Помнится, вскоре после своей свадьбы Делия, беседуя с сестрой о ее неудачной личной жизни, высказала интересное соображение.

— Ты только погляди, кто тебя привлекает, — сказала она. — У них всех есть нечто общее: они, как правило, хороши собой и на первый взгляд крайне романтичны. Во всяком случае, на словах. Вспомни, сколько раз ты покупалась на красивые байки! Ты просто ищешь романтики, но ее в наши дни и в наших условиях трудно найти. Какая жалость, что у Жерара нет младшего брата, или племянника, или взрослого сына…

— Брось молоть чепуху! — запротестовала тогда Габриель, но Делия продолжала со смехом твердить, что близкий родственник Жерара непременно составил бы счастье Габи, если бы, конечно, пошел в Жерара и внешностью, и характером.

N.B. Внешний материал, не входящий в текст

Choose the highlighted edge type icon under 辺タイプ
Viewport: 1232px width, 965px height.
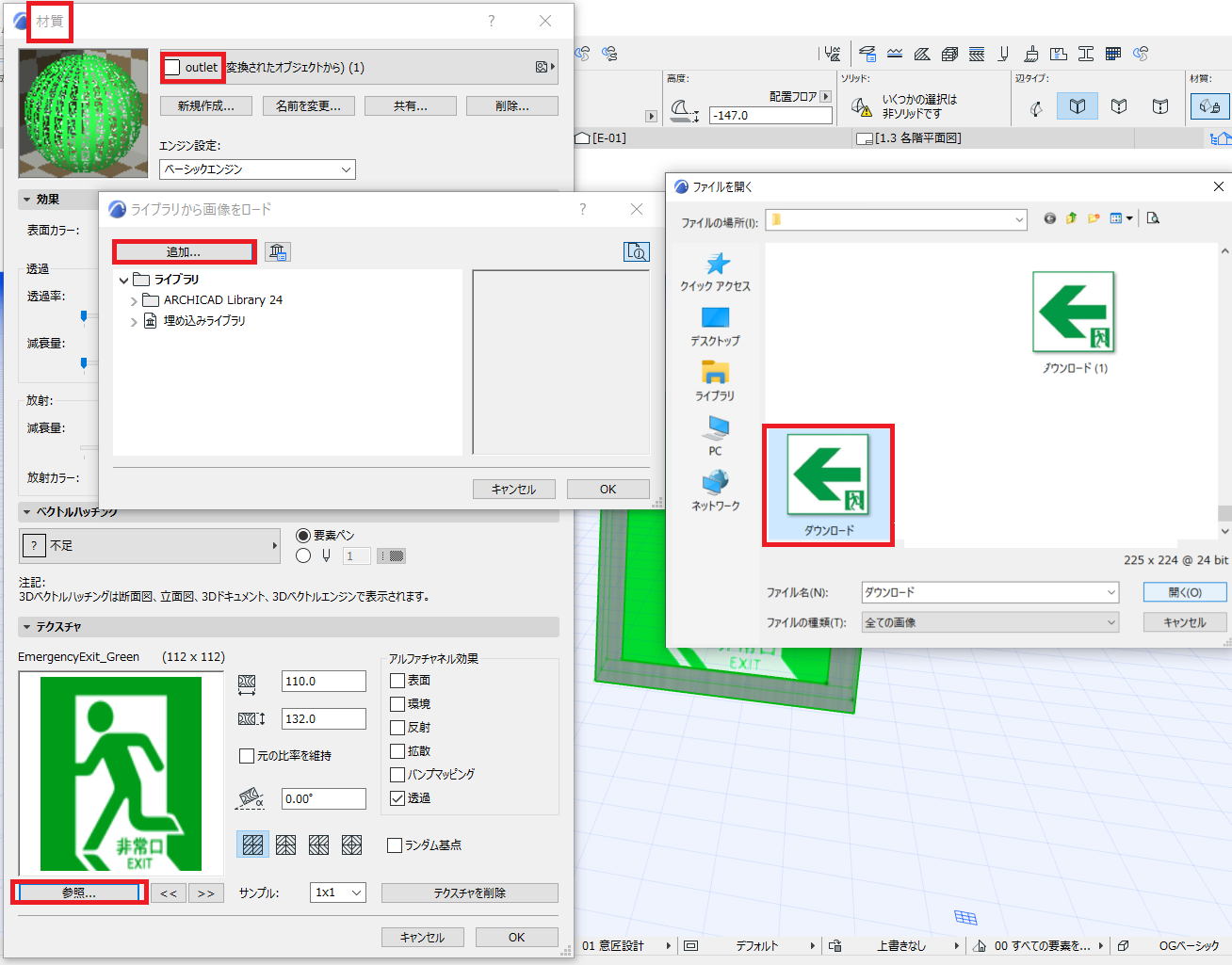pyautogui.click(x=1078, y=106)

Потом Габриель, разумеется, напрочь забыла об этом глупом разговоре и вспомнила только сейчас. Ах, знала бы Делия, как странно аукнутся ее беспечные слова! Да, судьба порой любит шутить над людьми…

На следующей неделе она должны будет выйти на съемочную площадку и, не имея ни малейшего представления о работе, сделать так, чтобы никто даже не усомнился в ее профессионализме. Более того, она снова увидит этого человека. Этого мужчину, который успел произвести на нее такое сильное впечатление.

При одном воспоминании о его пронзительно-серых глазах Габриель бросило в дрожь. А вдруг он снова посмотрит на нее так же пристально и испытующе, вдруг заглянет ей прямо в душу — и прочтет там всю правду? О том, какова эта правда, Габриель предпочитала не думать…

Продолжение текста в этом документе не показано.